--- Data to examine ---
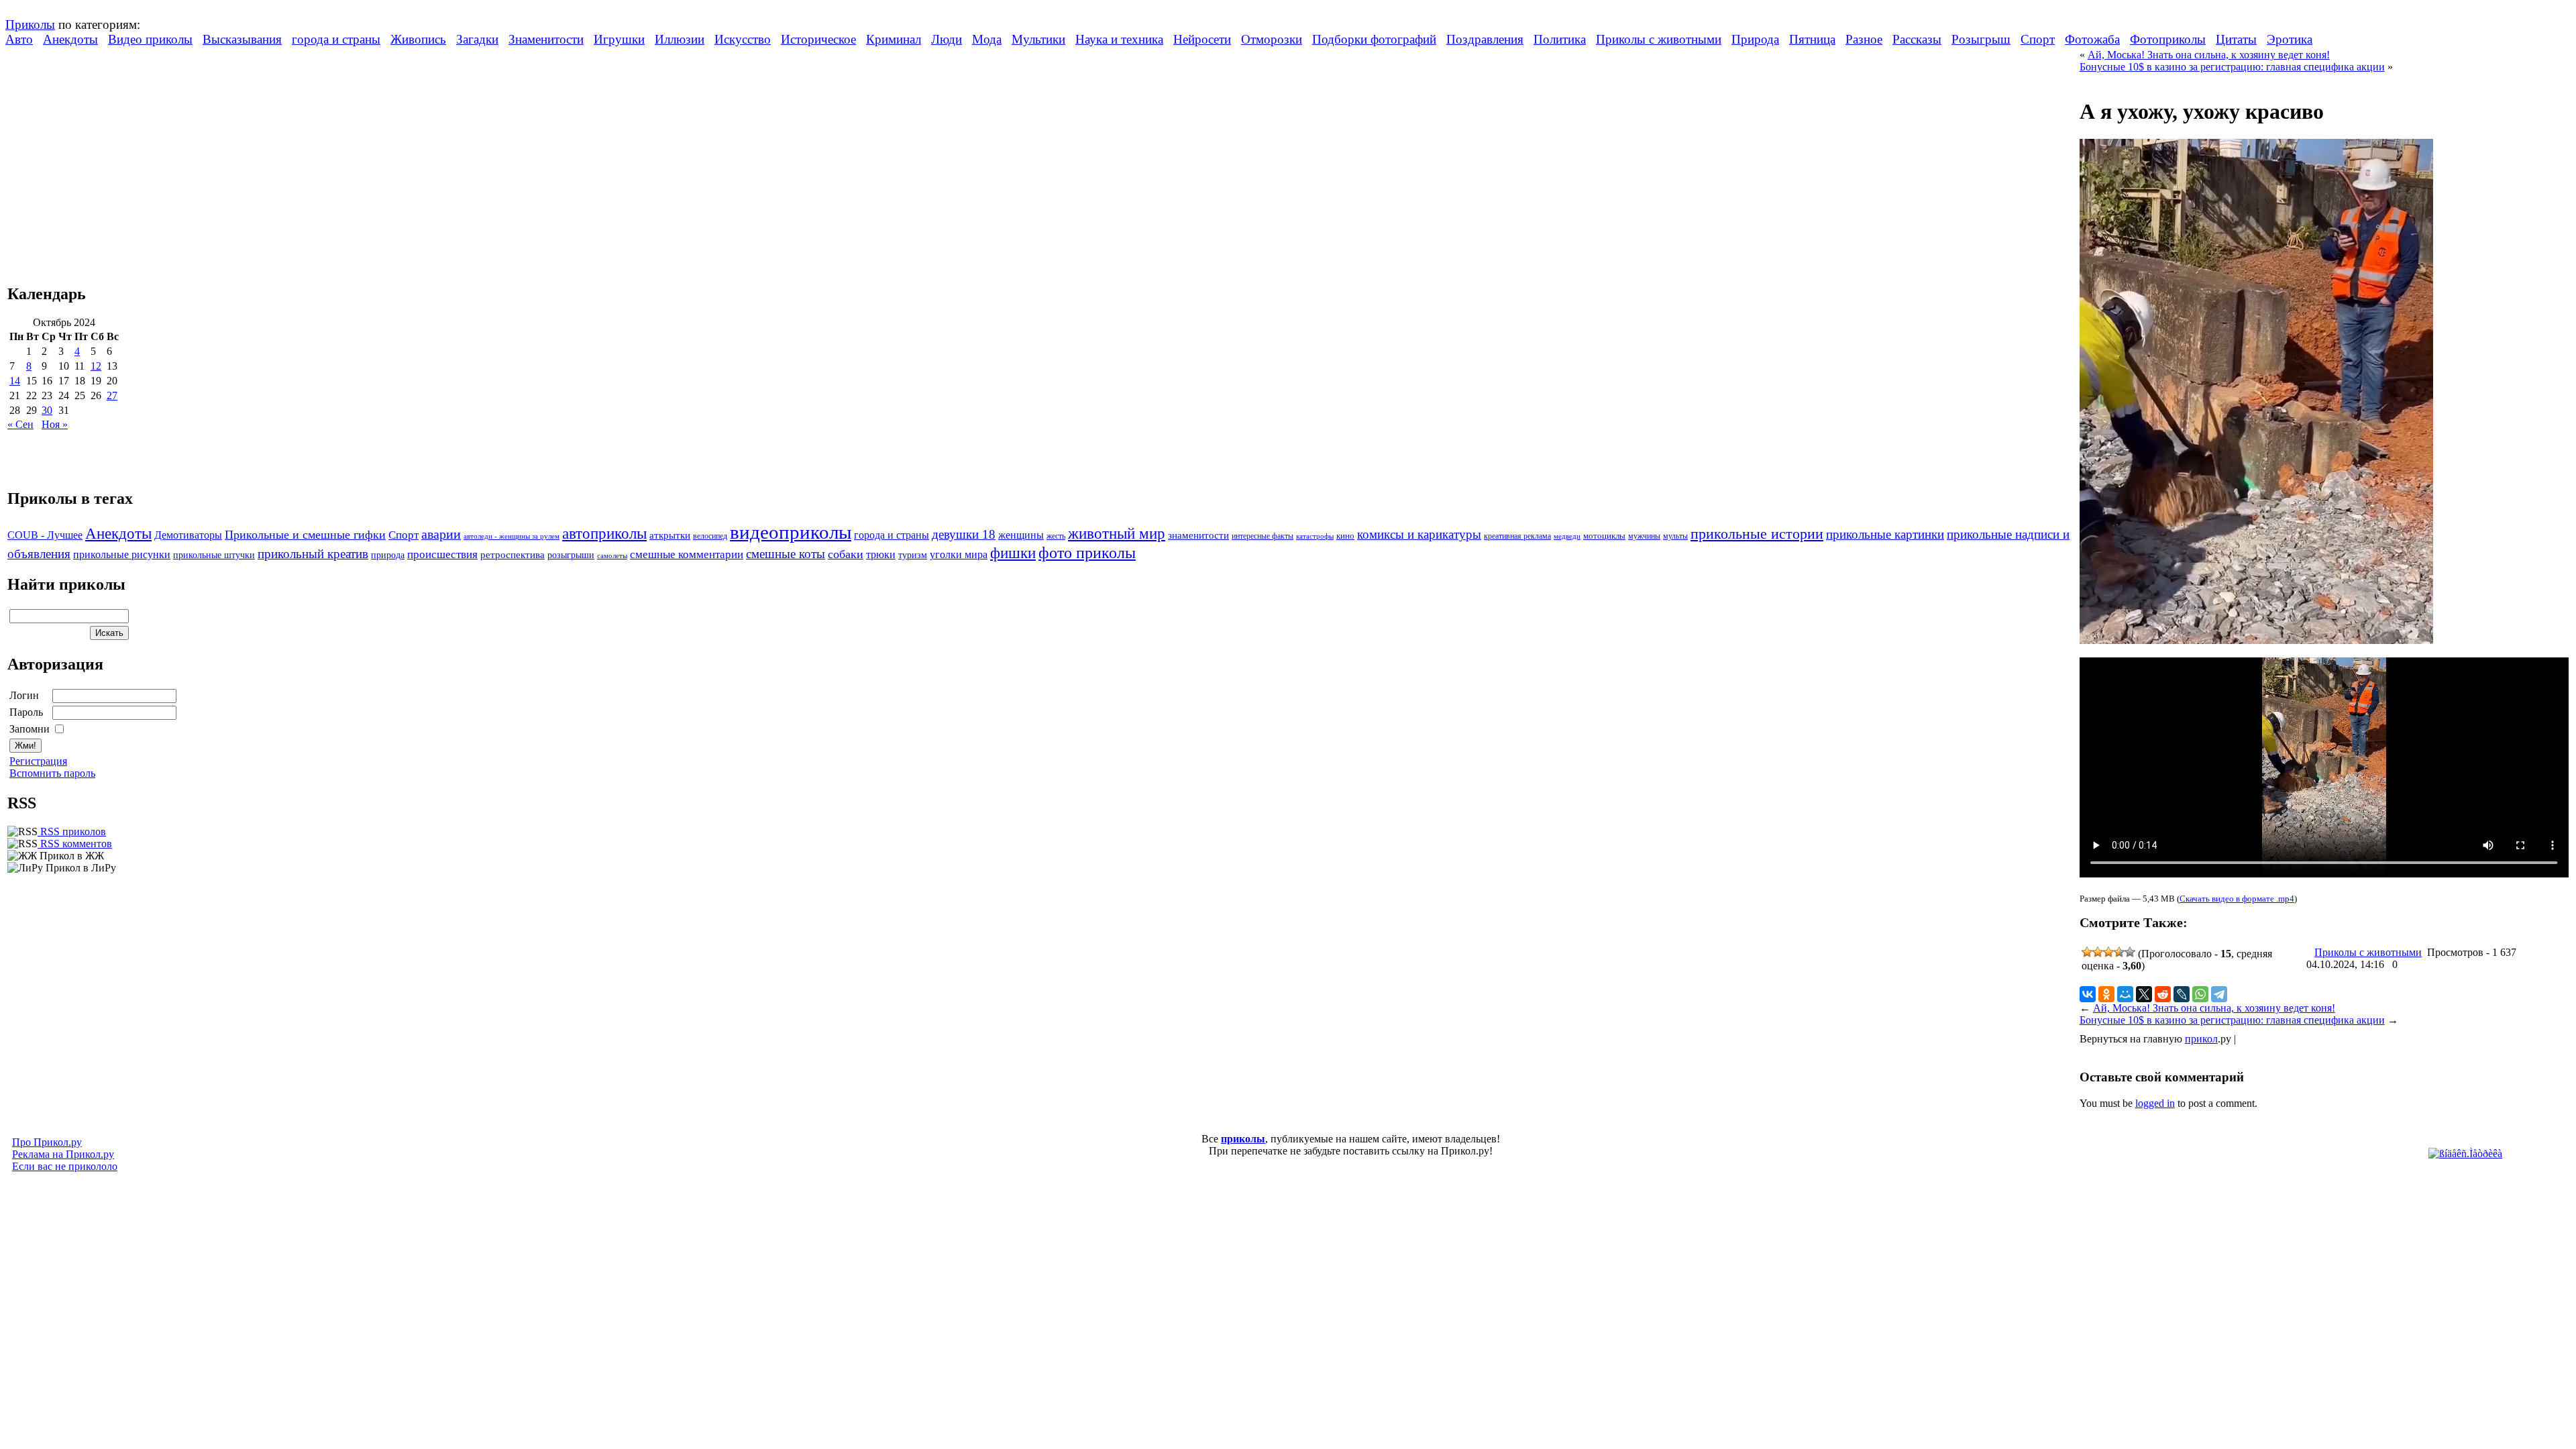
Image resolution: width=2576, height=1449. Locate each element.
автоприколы (604, 533)
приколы (1243, 1138)
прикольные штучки (214, 554)
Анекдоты (70, 39)
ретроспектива (512, 554)
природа (388, 554)
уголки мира (958, 554)
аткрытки (669, 535)
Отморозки (1271, 39)
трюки (881, 554)
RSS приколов (72, 831)
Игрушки (619, 39)
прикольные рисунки (121, 554)
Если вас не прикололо (64, 1166)
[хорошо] (2119, 952)
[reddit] (2163, 994)
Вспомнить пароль (52, 773)
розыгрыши (570, 555)
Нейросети (1202, 39)
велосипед (710, 536)
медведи (1567, 536)
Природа (1755, 39)
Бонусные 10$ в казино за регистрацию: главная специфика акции (2232, 66)
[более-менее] (2108, 952)
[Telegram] (2219, 994)
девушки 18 (964, 534)
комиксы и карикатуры (1419, 534)
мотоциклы (1604, 536)
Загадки (477, 39)
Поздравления (1484, 39)
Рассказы (1916, 39)
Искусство (742, 39)
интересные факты (1262, 536)
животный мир (1116, 533)
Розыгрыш (1980, 39)
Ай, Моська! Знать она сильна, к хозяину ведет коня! (2209, 54)
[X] (2144, 994)
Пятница (1812, 39)
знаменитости (1198, 535)
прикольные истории (1756, 534)
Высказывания (242, 39)
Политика (1560, 39)
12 (96, 366)
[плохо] (2097, 952)
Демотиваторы (188, 535)
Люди (946, 39)
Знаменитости (546, 39)
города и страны (336, 39)
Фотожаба (2092, 39)
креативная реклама (1517, 536)
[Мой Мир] (2125, 994)
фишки (1013, 552)
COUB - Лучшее (45, 535)
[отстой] (2087, 952)
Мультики (1038, 39)
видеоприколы (790, 532)
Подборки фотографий (1374, 39)
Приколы (30, 24)
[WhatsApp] (2200, 994)
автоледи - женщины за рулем (511, 536)
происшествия (442, 554)
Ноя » (55, 424)
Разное (1863, 39)
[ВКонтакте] (2088, 994)
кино (1345, 536)
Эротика (2289, 39)
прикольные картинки (1885, 534)
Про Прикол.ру (47, 1142)
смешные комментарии (686, 554)
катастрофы (1315, 536)
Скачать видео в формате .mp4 (2237, 899)
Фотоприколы (2168, 39)
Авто (19, 39)
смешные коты (785, 554)
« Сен (20, 424)
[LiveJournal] (2182, 994)
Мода (987, 39)
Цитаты (2236, 39)
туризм (912, 555)
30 (47, 410)
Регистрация (38, 761)
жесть (1055, 536)
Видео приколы (150, 39)
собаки (845, 554)
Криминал (893, 39)
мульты (1675, 536)
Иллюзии (679, 39)
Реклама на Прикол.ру (63, 1154)
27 (112, 395)
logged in (2155, 1103)
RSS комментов (75, 843)
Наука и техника (1119, 39)
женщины (1021, 535)
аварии (441, 534)
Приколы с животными (1658, 39)
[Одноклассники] (2106, 994)
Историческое (818, 39)
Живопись (418, 39)
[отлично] (2130, 952)
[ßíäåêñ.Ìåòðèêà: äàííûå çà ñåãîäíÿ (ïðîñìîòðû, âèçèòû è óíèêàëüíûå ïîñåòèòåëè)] (2465, 1154)
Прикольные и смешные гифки (305, 534)
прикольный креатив (313, 554)
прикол (2201, 1038)
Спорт (2038, 39)
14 (14, 380)
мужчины (1644, 536)
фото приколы (1087, 552)
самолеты (612, 555)
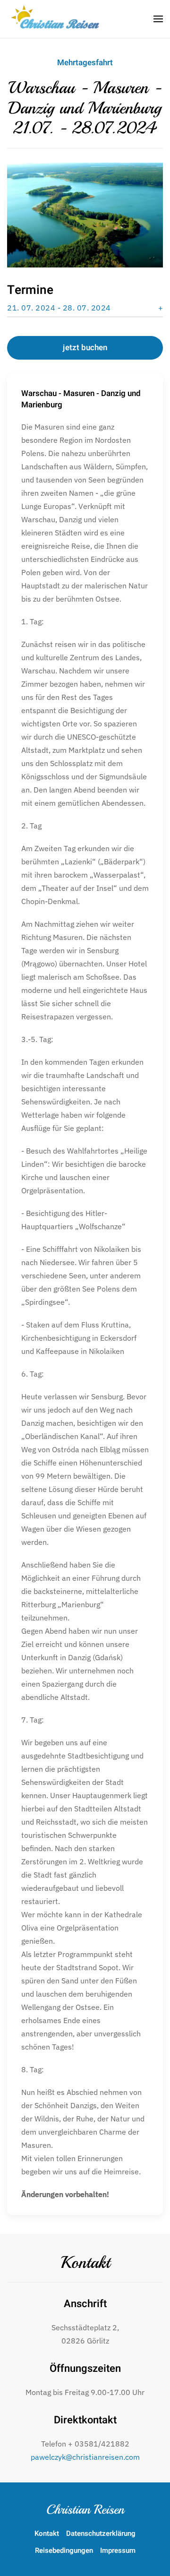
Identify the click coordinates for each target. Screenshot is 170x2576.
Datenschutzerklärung (101, 2533)
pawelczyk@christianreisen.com (85, 2457)
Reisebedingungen (64, 2550)
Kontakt (85, 2263)
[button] (158, 19)
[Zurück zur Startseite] (56, 19)
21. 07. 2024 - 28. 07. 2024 (59, 307)
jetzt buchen (85, 347)
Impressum (118, 2550)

--- What this task involves ---
Print exactly the first line of the entries and every line after it through the one that contains "аткрытки (669, 535)", leaving the pictures out.

--- Output ---
Image resolution: width=2576, height=1449. Locate each element.
автоприколы (604, 533)
приколы (1243, 1138)
прикольные штучки (214, 554)
Анекдоты (70, 39)
ретроспектива (512, 554)
природа (388, 554)
уголки мира (958, 554)
аткрытки (669, 535)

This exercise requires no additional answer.